As with this year’s Venice Biennale, the hand of the “outsider” artist is sensed in this show, most noticeably with Pierre Leguillon’s “A Vivarium of George E. Ohr,” 2013, Guo Fengyi’s obsessive scroll paintings, and the posthumous presence of the great visionary, Joseph Yoakum. Henry Taylor’s large canvases highlight the African-American contribution to this field. (All located in the Heinz Galleries.)
This International also echoes its 1991 predecessor, which was organized by Mark Francis and Lynne Cooke, who radically sought to present the exhibition outside the museum’s physical confines. Now, Baumann, Byers and Kukielski have lighted upon the blighted communities of Wilkinsburg, Homestead and Braddock, all of which are in varying stages of recovery. The most lasting outreach is being organized by the artist collective Transformazium, which is creating an Art Lending Collection to be based in the Carnegie Library in Braddock (site of the industrialist’s first steel mill and U.S. library) and includes work by the artists in the International.

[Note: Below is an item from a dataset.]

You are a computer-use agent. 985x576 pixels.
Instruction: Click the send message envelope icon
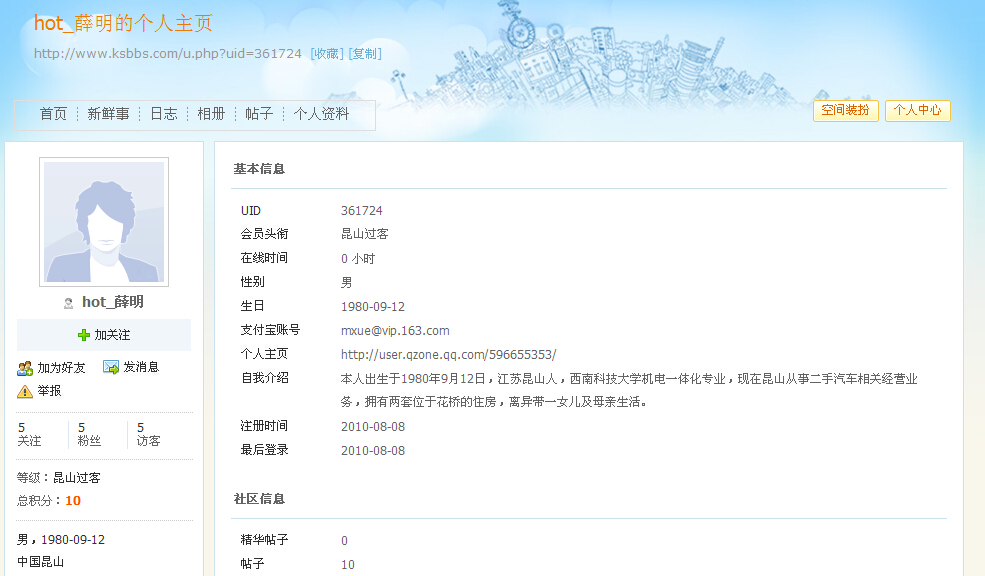(x=111, y=368)
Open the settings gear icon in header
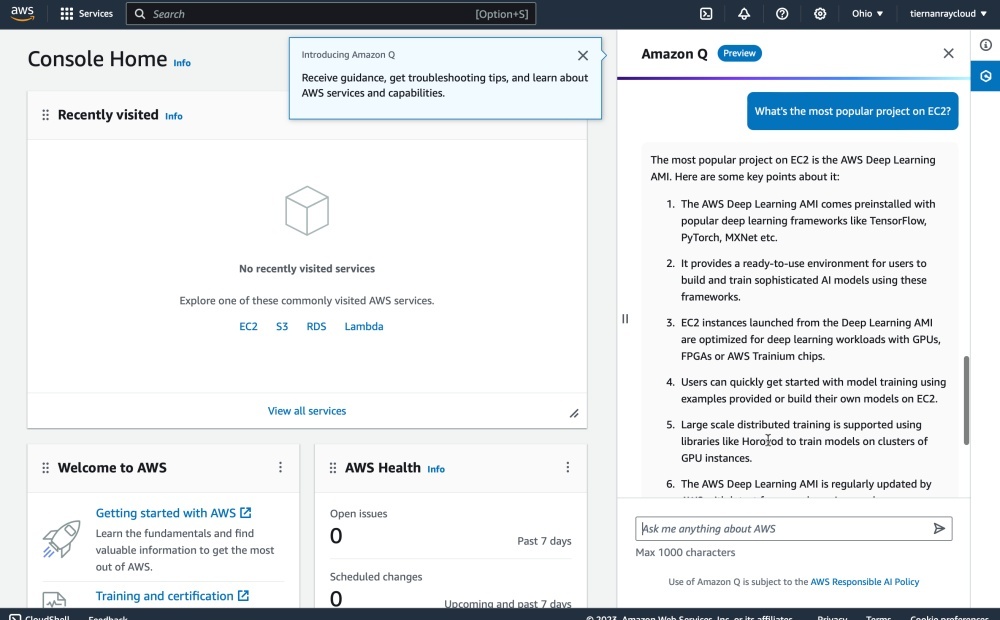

A simple library card entitles the bearer to a loan. Photography and video work done in Homestead and Wilkinsburg (Zoe Strauss and Tobias Madison, respectively) is essentially collaborative with the sitters and participants from those neighborhoods. The results will be permanently housed in the Museum of Art in Oakland at the close of the International.
Although written by an artist, Grayson Perry’s Reith lecture (referred to at the top of this essay) might sum up the engaged person’s concerns with contemporary art, and it might do so more directly than the curators of this International might care to express.
Although this incarnation of the International, rather like the previous ones, has a necessary relationship with the art trade, it feels less complicit. This is in contrast with the dealerish/entrepreneurial models other museums are beginning to adopt. (In Pittsburgh, noticeably, we have the ambitions of its sister institution, the Andy Warhol Museum).
Much of the work being exhibited may not survive the run of the show. Lara Favaretto’s confetti sculptures are designed to fall apart, and the massive sculpture by Phyllida Barlow may be dismantled or destroyed; by all accounts she doesn’t feel strongly about it either way and is resigned to fate.
At the press opening of this International, I was caught up in conversation with someone from out of town, who, like me, knew each of the curators and was wondering which artists had been introduced into the mix by which curator. We knew the answer in a number of cases easily enough, but we agreed that in the final analysis it didn’t signify. The show verges on the seamless and seems to achieve the aims, intentions and aspirations of all its organizers. It is an International grounded in its own sense of place, just as today, after many years of uncertainty, Pittsburgh is again comfortable in its new skin.